By Scott Prater
Fort Carson Mountaineer
FORT CARSON, Colo. — Officially, service members assigned to the 13th Air Support Operations Squadron are U.S. Airmen, but if one were to judge them by what they do, Soldier seems an equally fitting title.
They not only deploy along with 4th Infantry Division Soldiers, they eat, live, breathe and fight alongside them.
“There isn’t a better feeling than ending a dangerous situation by calling in an airstrike, then watching a target be vaporized, or an enemy force be neutralized,” said Master Sgt. Mitchell Polu, 13th ASOS Bravo Flight chief. “Everyone is appreciative once the smoke clears. We get the high-fives and celebrating shouts. It’s an exhilarating experience.”

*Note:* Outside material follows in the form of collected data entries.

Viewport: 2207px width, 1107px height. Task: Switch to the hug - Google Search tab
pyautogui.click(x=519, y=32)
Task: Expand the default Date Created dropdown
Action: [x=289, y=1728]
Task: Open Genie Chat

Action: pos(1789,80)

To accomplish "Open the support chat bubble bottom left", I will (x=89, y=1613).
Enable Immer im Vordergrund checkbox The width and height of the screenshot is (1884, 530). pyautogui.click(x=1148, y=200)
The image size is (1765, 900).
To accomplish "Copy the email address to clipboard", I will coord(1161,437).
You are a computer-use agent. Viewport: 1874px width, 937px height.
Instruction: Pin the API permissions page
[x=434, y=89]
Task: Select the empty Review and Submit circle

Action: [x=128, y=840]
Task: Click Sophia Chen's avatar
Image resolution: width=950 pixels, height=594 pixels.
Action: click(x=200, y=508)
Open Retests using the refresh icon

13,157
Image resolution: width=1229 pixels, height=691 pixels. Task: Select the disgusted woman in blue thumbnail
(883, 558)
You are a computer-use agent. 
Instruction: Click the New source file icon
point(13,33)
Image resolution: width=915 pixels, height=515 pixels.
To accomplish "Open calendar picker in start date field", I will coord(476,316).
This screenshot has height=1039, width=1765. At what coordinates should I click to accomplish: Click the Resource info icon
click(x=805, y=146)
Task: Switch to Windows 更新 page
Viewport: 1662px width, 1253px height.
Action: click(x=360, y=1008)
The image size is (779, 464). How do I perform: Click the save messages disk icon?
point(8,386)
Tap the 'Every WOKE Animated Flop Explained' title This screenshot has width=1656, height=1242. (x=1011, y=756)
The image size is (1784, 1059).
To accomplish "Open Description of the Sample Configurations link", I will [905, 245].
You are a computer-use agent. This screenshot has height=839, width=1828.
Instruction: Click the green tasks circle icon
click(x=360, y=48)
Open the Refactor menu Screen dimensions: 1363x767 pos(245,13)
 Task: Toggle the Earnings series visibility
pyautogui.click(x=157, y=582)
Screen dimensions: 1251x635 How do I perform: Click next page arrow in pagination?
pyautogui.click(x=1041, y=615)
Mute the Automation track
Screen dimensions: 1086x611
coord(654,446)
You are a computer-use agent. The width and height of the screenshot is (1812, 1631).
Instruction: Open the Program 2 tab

Commanded by Lt. Col. Cory Jeffers, the 13th ASOS falls under the Air Combat Command and provides 4th Infantry Division combat units with forward-deployed Airmen who call in airstrikes and direct the action of close air support.
It takes a unique individual to do the job. Airmen in the squadron typically occupy one of two positions, tactical air control parties or more advanced joint terminal attack controllers.
The unit, based at Fort Carson, consists of 141 Airmen. Most are enlisted members who undergo years of extensive and specialized training to perform their mission. They deploy often and when back at Fort Carson, incur training duty at faraway bases often.
“We have a couple (of) dozen Airmen deployed right now,” said Capt. Timothy Hewitt, 13th ASOS executive officer. “When an Army unit deploys, our guys are embedded with them. JTACs need to be proficient in land navigation and survival, but must also exhibit superior communication skills and be able to convey information quickly to the ground commander and the pilots.”
Communication is the key word here. From their com¬bat positions on the ground, the Airmen converse directly with pilots in an effort to direct bombs, missiles or bullets to precise targets.
“We also communicate with pilots of unmanned vehicles, (such as Reaper and Predator drones) and that makes a difference in how you communicate in any given scenario,” said Tech. Sgt. Kenneth Edmiston, 13th ASOS section NCO in charge. “Unmanned vehicle pilots are often sitting in a seat thousands of miles away. They don’t have (physical) eyes on, so you, as the JTAC, must be aware and adjust the information you provide.”
TACPs and JTACs monitor combat scenarios as they develop and direct a wide and varied number of aircraft, from Army helicopters to Air Force F-16s and A-10s. They also advise mission commanders on scene, so it’s important that they’re knowledgeable and confident.
“The hardest part of our job is that Army units are constantly moving,” Polu said. “Every time we are on a mission, it’s our job as JTACs to ensure the aircraft is tracking the same target that we are tracking. Even if our unit is taking fire, we need to convey the correct ground-target data to the pilot in a cool, calm and collected manner. What we don’t want is for pilots to mistake friendly troops as a target set.”
When at home station, squadron members understand they are an oddity of sorts. There aren’t many Air Force units that operate and deploy directly with Army units, and that creates a bit of confusion for people when they see service members on post with stripes on their sleeves and tiger-stripe patterned uniforms.
“We’re not as well-known because we don’t exist with other Air Force units,” Hewitt said. “And, many folks don’t understand what we do here.”
It’s a small inconvenience, however, considering the camaraderie and esprit de corps developed by the joint service teamwork.
“There are a lot of very close relationships created during the training and deployment phases,” Polu said. “As a result, there’s a great bond that forms between the joint services, which I think you don’t see often at most other places.”